Prime Minister Narendra Modi on Monday said that The United Nations faced a “crisis of confidence without comprehensive reforms,” and added that the world required a reformed multilateralism that bespeaks the realities of today, gives voice to all stakeholders and engages with contemporary challenges.
PM Modi made these remarks on the eve of India taking a seat at the UN Security Council as an elected non-permanent member for a two-year term that starts on January 1, 2021. “We cannot fight today’s challenges with outdated structures. Without comprehensive reforms, the UN faces a crisis of confidence,” Modi said on Monday during his video address to the High-Level meeting of the General Assembly to begin the 75th anniversary of the United Nations.

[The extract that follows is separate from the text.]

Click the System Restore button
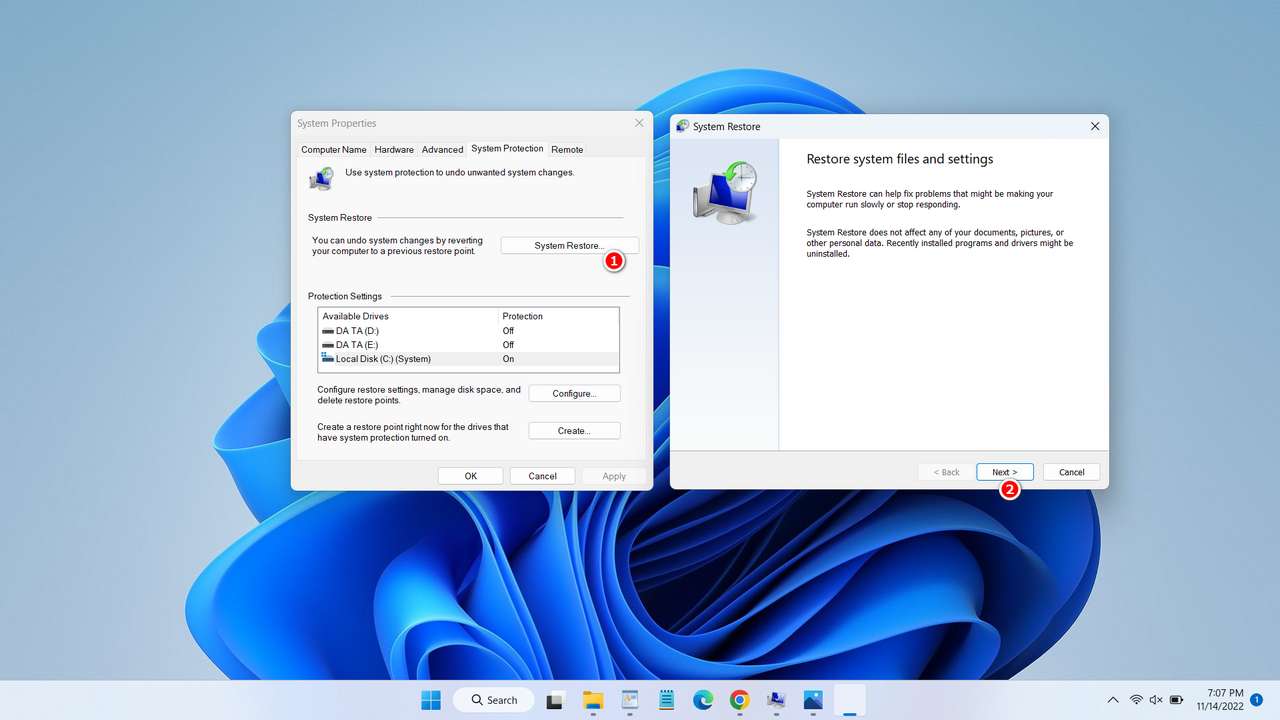The image size is (1280, 720). tap(569, 245)
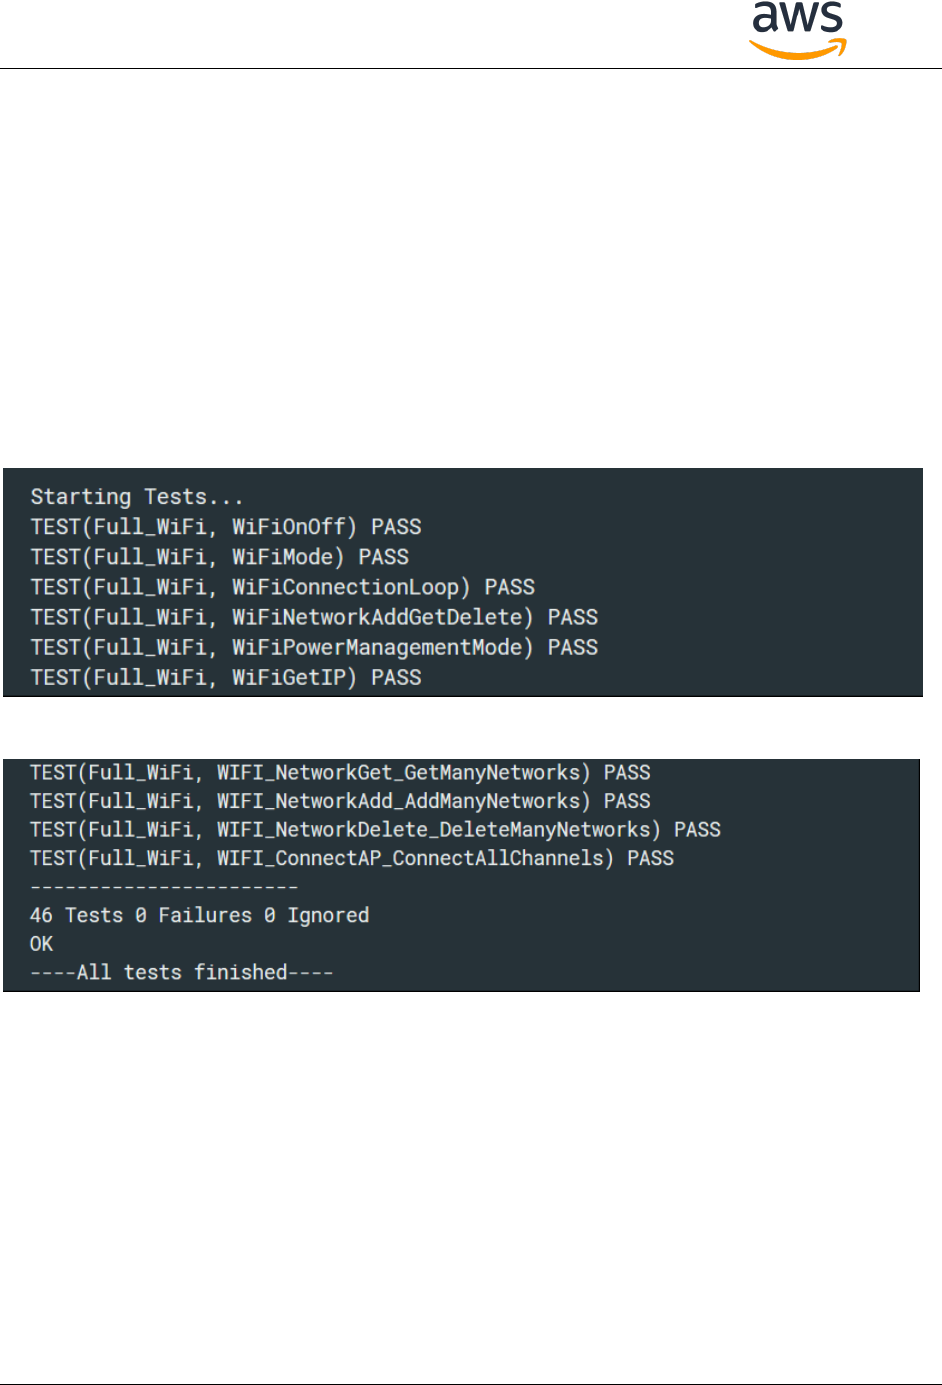
Task: Select the WiFiOnOff test result line
Action: (x=225, y=527)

He pointed out that the declaration, too, took cognisance for the need of reform of the United Nations itself. Modi said, “While much has been achieved, the original mission remains incomplete. The declaration we are adopting today acknowledges that work still needs to be done in preventing conflict, ensuring development, addressing climate change, reducing inequality.”
In the Declaration, the Heads of State and Government had reaffirmed their commitment to leave no one behind, preserve the planet, promote peace and prevent conflicts, abide by international law and ensure justice, place women and girls at the center, build trust, improve digital cooperation, upgrade the United Nations, among other issues.
This year’s high-level UN General Assembly is being organised in a virtual mode as world leaders did not travel to New York for the annual meeting due to the coronavirus pandemic. Heads of State and Government and Ministers submitted their pre-recorded video statements for the high-level week, including the special commemoration of the UN’s 75 years and the General Debate. India’s Permanent Representative to the UN Ambassador TS Tirumurti introduced Prime Minister Modi’s pre-recorded statement from the UN General Assembly Hall.
Notably, in the Declaration, the Heads of State and Government also observed that today’s world is very different from what it was when the United Nations was established 75 years ago.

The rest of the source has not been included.